## Task to carry out
Copy out, word for word, the lines of the material from its first line through the line containing "pyautogui.click(x=1313, y=804)", including both.

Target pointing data
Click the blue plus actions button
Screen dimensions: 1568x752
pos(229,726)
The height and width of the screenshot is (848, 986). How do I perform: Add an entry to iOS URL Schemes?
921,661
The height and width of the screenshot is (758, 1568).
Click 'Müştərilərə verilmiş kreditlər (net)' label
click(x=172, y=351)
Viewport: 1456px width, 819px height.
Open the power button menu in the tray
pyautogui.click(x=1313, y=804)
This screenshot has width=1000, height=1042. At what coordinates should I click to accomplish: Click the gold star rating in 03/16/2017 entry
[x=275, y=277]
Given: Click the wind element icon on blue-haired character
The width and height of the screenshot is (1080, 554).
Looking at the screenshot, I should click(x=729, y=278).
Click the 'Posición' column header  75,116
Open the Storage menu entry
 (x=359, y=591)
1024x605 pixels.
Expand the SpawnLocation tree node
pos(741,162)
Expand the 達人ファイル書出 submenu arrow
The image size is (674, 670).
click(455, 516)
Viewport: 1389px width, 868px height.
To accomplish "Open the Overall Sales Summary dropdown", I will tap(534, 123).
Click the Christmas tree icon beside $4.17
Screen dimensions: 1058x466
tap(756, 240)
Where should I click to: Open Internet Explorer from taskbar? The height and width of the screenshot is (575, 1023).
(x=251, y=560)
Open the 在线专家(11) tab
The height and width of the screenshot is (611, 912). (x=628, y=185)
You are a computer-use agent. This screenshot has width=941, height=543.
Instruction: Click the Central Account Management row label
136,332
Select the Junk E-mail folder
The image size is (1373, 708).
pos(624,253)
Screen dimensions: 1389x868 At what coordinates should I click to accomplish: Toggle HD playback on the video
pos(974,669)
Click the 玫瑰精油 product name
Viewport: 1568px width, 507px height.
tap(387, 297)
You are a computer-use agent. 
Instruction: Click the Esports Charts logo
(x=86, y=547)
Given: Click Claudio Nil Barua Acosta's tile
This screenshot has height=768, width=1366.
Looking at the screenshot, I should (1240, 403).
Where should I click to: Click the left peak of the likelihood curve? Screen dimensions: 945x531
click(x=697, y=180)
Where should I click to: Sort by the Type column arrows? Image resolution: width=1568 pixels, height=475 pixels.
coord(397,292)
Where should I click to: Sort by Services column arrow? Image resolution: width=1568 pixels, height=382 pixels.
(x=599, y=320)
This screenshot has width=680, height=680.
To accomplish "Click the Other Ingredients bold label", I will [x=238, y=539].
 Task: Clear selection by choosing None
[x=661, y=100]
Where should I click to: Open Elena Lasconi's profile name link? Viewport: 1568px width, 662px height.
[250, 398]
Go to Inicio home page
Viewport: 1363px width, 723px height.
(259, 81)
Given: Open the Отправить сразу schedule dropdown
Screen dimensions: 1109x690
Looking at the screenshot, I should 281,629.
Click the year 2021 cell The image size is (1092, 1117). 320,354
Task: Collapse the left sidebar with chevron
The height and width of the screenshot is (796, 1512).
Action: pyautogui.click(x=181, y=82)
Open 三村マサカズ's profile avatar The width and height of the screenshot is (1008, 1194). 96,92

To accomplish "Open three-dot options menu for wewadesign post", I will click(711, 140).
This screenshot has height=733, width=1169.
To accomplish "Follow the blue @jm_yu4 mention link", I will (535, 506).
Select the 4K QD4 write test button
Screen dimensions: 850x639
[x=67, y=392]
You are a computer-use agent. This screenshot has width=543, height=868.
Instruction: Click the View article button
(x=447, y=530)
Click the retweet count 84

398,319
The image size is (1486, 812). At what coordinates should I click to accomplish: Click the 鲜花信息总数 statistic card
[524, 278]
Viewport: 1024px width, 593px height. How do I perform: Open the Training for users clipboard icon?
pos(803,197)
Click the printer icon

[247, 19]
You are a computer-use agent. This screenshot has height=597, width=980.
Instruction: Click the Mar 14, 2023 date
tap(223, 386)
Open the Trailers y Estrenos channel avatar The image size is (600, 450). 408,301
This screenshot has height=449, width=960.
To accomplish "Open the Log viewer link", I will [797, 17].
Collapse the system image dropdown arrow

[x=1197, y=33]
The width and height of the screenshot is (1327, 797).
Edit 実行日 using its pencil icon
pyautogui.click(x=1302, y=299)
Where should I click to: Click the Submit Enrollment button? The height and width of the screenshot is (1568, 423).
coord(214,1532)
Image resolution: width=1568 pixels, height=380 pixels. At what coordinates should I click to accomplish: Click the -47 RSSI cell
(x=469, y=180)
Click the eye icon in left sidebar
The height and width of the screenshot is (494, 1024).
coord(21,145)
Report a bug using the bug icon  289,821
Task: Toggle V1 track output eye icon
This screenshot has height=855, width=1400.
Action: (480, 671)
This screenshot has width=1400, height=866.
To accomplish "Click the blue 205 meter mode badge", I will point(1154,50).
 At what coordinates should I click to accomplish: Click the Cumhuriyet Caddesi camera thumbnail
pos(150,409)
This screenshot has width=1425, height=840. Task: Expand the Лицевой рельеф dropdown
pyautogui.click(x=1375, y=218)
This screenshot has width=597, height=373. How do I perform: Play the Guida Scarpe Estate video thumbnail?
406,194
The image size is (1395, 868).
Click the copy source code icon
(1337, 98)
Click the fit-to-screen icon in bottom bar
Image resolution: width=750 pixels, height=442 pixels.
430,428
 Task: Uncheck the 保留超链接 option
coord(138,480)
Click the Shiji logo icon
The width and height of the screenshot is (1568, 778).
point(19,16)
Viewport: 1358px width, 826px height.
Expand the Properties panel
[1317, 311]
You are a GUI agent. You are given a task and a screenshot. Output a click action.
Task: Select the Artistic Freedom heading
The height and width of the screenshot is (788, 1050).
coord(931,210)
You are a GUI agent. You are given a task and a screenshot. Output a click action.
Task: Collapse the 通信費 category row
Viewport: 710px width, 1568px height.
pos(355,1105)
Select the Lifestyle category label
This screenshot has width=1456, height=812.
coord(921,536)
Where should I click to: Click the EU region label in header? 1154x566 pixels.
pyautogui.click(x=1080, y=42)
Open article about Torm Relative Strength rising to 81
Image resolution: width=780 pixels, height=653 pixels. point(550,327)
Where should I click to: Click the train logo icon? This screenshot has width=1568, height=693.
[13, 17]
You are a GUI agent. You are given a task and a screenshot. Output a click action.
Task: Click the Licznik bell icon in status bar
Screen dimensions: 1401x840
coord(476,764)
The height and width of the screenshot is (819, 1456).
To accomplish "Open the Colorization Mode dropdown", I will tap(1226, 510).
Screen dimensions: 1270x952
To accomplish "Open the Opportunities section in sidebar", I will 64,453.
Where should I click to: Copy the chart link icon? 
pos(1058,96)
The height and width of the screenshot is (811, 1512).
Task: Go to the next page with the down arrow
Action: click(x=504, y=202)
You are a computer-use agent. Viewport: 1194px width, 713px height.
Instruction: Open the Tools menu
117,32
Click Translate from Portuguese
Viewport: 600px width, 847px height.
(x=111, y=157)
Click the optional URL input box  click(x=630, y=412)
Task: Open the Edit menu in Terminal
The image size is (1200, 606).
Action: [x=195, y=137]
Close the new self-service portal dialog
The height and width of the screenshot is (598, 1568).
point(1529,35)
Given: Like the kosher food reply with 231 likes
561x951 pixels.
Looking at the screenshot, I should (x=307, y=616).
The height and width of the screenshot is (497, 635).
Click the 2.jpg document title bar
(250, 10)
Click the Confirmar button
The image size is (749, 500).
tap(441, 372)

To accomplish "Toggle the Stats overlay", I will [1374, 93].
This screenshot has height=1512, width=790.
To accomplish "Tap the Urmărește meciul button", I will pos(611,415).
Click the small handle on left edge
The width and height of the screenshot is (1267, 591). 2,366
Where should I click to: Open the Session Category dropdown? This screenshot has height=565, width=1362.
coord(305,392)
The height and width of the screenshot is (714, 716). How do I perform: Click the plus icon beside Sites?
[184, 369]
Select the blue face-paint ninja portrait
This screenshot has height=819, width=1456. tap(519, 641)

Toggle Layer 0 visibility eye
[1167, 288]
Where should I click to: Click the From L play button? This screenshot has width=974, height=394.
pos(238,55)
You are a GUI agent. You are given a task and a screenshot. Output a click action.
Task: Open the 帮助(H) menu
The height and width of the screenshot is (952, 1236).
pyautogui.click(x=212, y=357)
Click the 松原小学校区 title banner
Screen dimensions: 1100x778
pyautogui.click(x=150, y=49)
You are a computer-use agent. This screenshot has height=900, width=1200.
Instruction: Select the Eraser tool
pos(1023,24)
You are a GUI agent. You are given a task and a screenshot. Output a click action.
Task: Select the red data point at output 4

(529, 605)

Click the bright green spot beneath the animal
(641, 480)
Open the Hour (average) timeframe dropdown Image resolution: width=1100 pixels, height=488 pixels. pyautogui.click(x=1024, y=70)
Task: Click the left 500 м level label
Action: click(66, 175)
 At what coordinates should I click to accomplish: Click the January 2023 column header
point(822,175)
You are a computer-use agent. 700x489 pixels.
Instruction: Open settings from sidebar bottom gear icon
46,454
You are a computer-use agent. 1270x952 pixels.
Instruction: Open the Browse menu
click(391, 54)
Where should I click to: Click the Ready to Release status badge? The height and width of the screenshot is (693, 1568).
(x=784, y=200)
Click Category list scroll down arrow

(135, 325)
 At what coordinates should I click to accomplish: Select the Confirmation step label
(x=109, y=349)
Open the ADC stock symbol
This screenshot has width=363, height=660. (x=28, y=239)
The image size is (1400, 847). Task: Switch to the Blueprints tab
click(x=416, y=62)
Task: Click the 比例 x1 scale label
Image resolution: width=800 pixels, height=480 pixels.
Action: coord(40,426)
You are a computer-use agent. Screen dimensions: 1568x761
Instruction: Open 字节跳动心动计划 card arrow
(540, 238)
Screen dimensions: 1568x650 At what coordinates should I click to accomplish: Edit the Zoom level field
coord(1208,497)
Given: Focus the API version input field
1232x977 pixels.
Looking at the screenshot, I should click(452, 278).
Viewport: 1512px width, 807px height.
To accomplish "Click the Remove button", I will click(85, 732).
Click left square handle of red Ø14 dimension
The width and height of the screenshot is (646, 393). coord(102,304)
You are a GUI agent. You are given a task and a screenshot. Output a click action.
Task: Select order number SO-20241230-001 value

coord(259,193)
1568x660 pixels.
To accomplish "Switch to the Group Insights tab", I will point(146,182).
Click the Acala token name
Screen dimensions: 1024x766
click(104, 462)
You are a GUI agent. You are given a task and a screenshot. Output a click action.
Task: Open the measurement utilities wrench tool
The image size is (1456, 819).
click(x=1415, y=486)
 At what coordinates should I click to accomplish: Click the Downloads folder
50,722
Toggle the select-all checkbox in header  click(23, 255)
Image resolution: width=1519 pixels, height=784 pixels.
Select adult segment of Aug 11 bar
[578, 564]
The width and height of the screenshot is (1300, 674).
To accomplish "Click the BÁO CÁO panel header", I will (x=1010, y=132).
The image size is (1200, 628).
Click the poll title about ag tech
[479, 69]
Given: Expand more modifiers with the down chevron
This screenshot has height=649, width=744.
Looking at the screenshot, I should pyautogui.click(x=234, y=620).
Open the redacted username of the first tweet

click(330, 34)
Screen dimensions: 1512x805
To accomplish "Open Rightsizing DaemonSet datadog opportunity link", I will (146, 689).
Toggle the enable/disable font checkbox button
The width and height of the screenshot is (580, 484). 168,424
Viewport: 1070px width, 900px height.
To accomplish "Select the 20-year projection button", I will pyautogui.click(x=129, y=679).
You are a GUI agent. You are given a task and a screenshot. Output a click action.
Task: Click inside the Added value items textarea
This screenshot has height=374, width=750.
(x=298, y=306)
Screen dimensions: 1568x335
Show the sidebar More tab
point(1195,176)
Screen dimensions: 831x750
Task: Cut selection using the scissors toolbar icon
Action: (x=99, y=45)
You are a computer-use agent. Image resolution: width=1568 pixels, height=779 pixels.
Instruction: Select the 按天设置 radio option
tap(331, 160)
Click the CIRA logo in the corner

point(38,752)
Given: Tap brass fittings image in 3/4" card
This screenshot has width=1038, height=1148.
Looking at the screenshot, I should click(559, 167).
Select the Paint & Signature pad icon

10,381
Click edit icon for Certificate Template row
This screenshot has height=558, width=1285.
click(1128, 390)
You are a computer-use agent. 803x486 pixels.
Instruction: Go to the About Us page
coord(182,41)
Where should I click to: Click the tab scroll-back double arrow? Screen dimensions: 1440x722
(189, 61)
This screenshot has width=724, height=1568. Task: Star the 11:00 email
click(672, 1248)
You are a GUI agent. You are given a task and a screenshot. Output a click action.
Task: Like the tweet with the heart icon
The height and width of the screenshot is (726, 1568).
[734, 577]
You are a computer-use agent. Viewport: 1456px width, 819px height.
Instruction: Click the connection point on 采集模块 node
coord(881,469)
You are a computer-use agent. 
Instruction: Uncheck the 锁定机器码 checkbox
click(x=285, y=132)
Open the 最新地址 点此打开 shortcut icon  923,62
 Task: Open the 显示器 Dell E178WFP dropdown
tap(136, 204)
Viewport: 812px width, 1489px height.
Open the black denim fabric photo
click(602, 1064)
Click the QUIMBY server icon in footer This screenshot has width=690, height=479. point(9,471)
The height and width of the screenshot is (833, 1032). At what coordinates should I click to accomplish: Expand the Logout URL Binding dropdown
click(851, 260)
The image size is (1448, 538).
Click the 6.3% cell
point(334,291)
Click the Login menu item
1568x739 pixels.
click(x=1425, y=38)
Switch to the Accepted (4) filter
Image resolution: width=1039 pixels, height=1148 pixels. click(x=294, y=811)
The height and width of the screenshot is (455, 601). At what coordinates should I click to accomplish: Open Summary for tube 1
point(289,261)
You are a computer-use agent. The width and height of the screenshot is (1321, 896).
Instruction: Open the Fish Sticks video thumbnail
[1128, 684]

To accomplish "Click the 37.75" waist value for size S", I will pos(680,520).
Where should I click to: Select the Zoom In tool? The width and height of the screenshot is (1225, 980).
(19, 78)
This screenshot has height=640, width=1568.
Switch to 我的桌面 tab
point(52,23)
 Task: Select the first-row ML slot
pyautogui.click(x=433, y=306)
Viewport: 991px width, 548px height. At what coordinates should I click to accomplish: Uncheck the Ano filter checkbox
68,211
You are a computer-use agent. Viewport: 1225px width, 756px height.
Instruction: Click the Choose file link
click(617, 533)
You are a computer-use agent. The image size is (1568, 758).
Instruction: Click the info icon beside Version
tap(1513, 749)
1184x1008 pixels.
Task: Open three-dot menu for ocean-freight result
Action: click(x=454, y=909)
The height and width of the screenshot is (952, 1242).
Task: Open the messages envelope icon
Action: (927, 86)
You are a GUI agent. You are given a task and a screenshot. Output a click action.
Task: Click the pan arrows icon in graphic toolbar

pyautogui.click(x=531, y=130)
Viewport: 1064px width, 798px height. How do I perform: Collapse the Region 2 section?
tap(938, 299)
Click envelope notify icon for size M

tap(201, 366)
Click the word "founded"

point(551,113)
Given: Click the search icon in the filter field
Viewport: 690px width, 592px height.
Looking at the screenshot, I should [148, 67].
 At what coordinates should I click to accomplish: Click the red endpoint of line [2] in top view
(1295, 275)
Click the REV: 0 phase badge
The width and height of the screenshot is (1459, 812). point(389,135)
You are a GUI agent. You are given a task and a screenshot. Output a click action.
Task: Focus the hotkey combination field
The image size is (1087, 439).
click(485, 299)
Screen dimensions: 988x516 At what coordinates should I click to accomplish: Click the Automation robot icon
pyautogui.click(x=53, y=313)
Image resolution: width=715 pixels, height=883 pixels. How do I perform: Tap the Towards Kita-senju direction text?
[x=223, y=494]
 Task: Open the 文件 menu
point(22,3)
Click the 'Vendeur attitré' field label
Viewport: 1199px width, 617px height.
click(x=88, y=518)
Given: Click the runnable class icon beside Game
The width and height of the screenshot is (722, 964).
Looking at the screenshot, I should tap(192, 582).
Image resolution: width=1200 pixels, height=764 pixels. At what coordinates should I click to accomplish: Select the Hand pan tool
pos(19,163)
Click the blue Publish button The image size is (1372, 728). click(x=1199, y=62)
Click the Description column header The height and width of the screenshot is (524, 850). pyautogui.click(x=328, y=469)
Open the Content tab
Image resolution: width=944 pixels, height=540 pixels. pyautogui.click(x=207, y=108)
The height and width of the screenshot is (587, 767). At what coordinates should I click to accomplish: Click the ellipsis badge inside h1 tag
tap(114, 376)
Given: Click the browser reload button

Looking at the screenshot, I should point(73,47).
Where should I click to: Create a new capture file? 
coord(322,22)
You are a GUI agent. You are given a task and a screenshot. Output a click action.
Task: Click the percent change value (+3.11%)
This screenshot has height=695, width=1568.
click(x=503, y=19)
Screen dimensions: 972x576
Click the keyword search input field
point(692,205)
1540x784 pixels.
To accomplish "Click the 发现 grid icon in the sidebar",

## Output
Click the blue plus actions button
Screen dimensions: 1568x752
pos(229,726)
The height and width of the screenshot is (848, 986). How do I perform: Add an entry to iOS URL Schemes?
921,661
The height and width of the screenshot is (758, 1568).
Click 'Müştərilərə verilmiş kreditlər (net)' label
click(x=172, y=351)
Viewport: 1456px width, 819px height.
Open the power button menu in the tray
pyautogui.click(x=1313, y=804)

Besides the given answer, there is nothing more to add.